Musée Polytechnique de Moscou. Crédit : Nicolas PILLET.

Les essais auront lieu à l'Institut de Recherche des Forces aériennes (GK NII), sur l'aéroport Tchkalov près de Moscou. Cette campagne permet de valider la possibilité de rester pendant vingt-quatre heures en tenue Sokol-K dans le Compartiment de Descente, et aussi d'écrire une procédure d'habillage en apesanteur sans assistance. Pour cela, un avion parabolique est utilisé [1].

A l'issue, l'usine Zvezda réalise de son côté des essais de flottaison dans sa piscine, car le Sokol-K doit également assurer la survie du cosmonaute en cas d'amerrissage d'urgence. Des essais en Mer Noire permettent de déterminer la durée pendant laquelle le scaphandre peut maintenir son porteur dans des conditions acceptables [1]. La totalité des essais sont terminés en 1972.

Le TsKBEM réalise deux essais en vol de la version modifiée du vaisseau Soyouz en juin 1972 (Cosmos 496) et en juin 1973 (Cosmos 573). On ne sait pas si des scaphandres Sokol-K étaient embarqués.

Le Sokol-K est utilisé de manière opérationnelle pour la première fois lors du vol Soyouz-12, réalisé en septembre 1973 avec les cosmonautes Vassili LAZAREV et Oleg MAKAROV. A partir de là, tous les vols Soyouz jusqu'à Soyouz-40 utiliseront le Sokol-K. Au total, pas moins de 155 Sokol-K ont été produits (66 pour les essais, et 89 modèles bons de vol).

3. Le projet mort-né Sokol-KM

Mais avant même le vol de Soyouz-12, l'usine Zvezda constate un certain nombre d'inconvénients sur son scaphandre qui, on le rappelle, a dû être développé dans l'urgence. Par exemple, le fait que le Sokol-K soit en une seule pièce réduit les possibilités de l'adapter à la morphologie de chaque cosmonaute.

> Données fournies
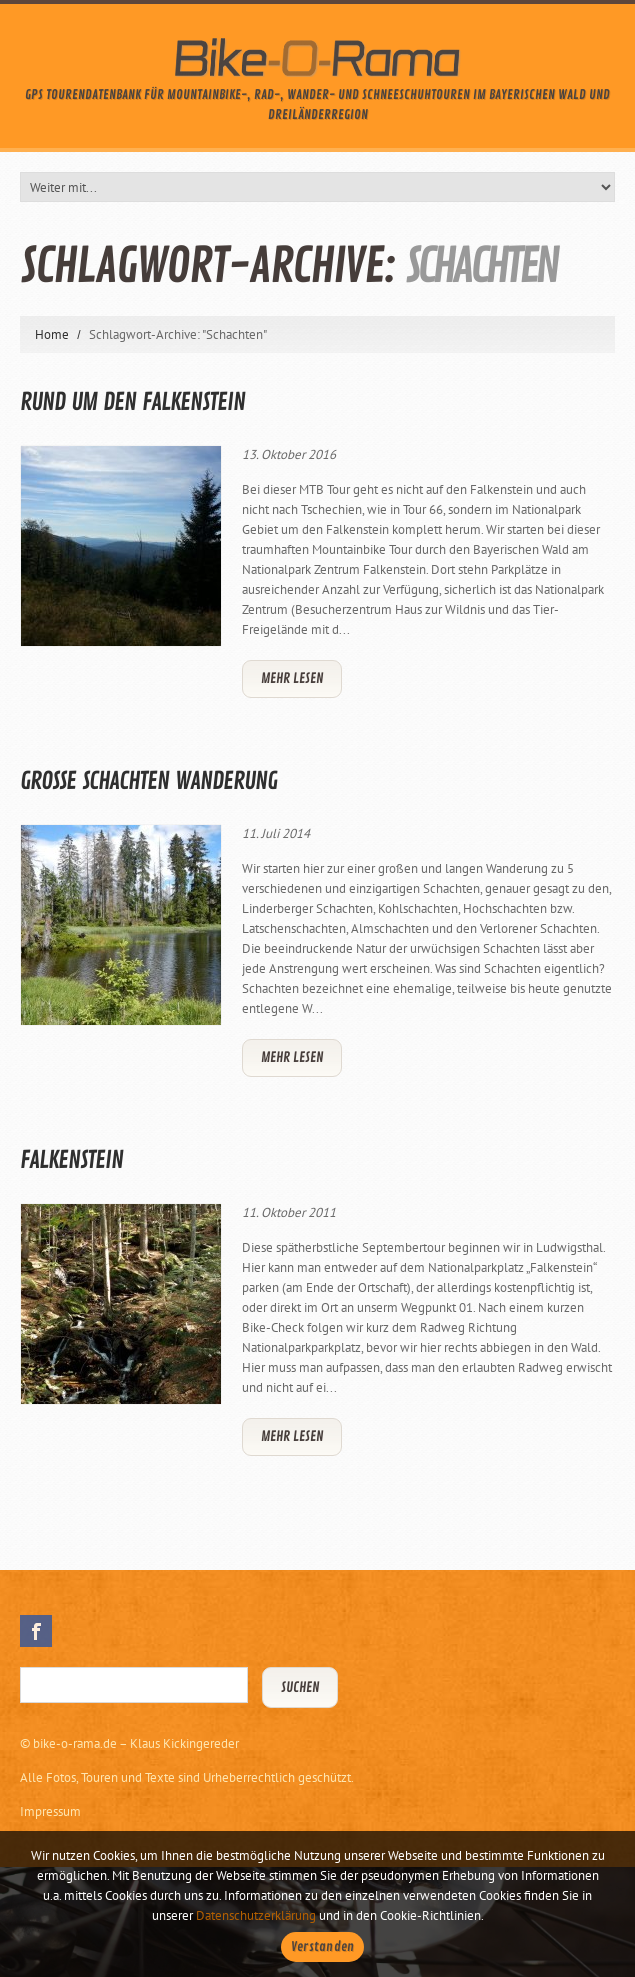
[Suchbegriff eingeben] (134, 1685)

> Tâches
1) Selon le texte sur le scaphandre Sokol-K, combien de Sokol-K ont été fabriqués au total ?
2) Prolongez le texte sur le scaphandre Sokol-K après sa dernière phrase.

> Réponses dans l'ordre
1) 155 Sokol-K ont été fabriqués : 66 pour les essais et 89 bons pour le vol.

2)
Fig. 7 : Le scaphandre Sokol-KM.
Crédit : Russian Spacesuits.

Le 13 mars 1973, une réunion des dirigeants de Zvezda propose la réalisation d'un nouveau prototype, le Sokol-KM, pour tenter de corriger ces défauts.

La principale modification est la séparation du scaphandre en deux parties indépendantes (pantalon et haut), ce qui permet un meilleur ajustement à la morphologie du cosmonaute. Plusieurs exemplaires sont produits, mais le projet ne va pas plus loin.

4. Une nouvelle version pour Soyouz T : le Sokol-KV

Une nouvelle version est étudiée à partir de 1974. Baptisée Sokol-KV, elle permet notamment de gagner du temps lors de l'habillage et d'augmenter le champ de vision à travers la visière du casque. Trois exemplaires sont réalisés en 1974, et trois autres en 1975. Cette variante sera utilisée pour le vaisseau de nouvelle génération Soyouz T (11F732) que développe le TsKBEM.

Fig. 8 : Un scaphandre Sokol-KV.
Crédit : Nicolas PILLET.

La différence majeure réside dans la composition de l'air respiré par les cosmonautes dans le scaphandre. Il sera maintenant à 100% d'oxygène, ce qui permettra de le brancher directement sur le système du vaisseau.

Il n'y aura plus besoin d'embarquer un système d'alimentation spécifique, ce qui libèrera le siège de gauche et permettra de revenir à un équipage de trois cosmonautes. De plus, le scaphandre Sokol-KV sera équipé d'un système de refroidissement qui assurera davantage de confort aux cosmonautes.

Le 3 décembre 1975, l'usine Zvezda approuve le projet, qui est formellement accepté début 1976 par les hautes instances du spatial soviétique. Mais au cours du développement, un changement de direction est pris : Zvezda décide que le système de refroidissement n'est pas nécessaire, compte-tenu du fait que dans le pire des cas, le cosmonaute ne restera pas dans son scaphandre plus de quelques heures.

D'autre part, en 1979, les essais montrent que la fermeture éclair qui relie le bas et le haut du scaphandre n'est pas suffisamment fiable, et il est décidé de revenir à un scaphandre en une seule pièce.

5. La version Sokol-KV-2 retenue pour Soyouz T

A la lumière de toutes ces remarques, le Sokol-KV subit d'importantes modifications et devient le Sokol-KV-2. Il est ainsi débarrassé du système de refroidissement, et il ne comporte qu'une seule pièce qui s'ouvre par le devant.

Des essais sont réalisés en 1979, et le nouveau scaphandre vole pour la première fois en juin 1980 sur le vaisseau Soyouz T-2, avec les cosmonautes Youri MALYCHEV et Vladimir AKSIONOV.

Fig. 9 : Le couturier John GALLIANO lors d'un défilé de mode à Paris,
avec un scaphandre Sokol-KV-2.
5 juillet 2006. Crédit : Dior.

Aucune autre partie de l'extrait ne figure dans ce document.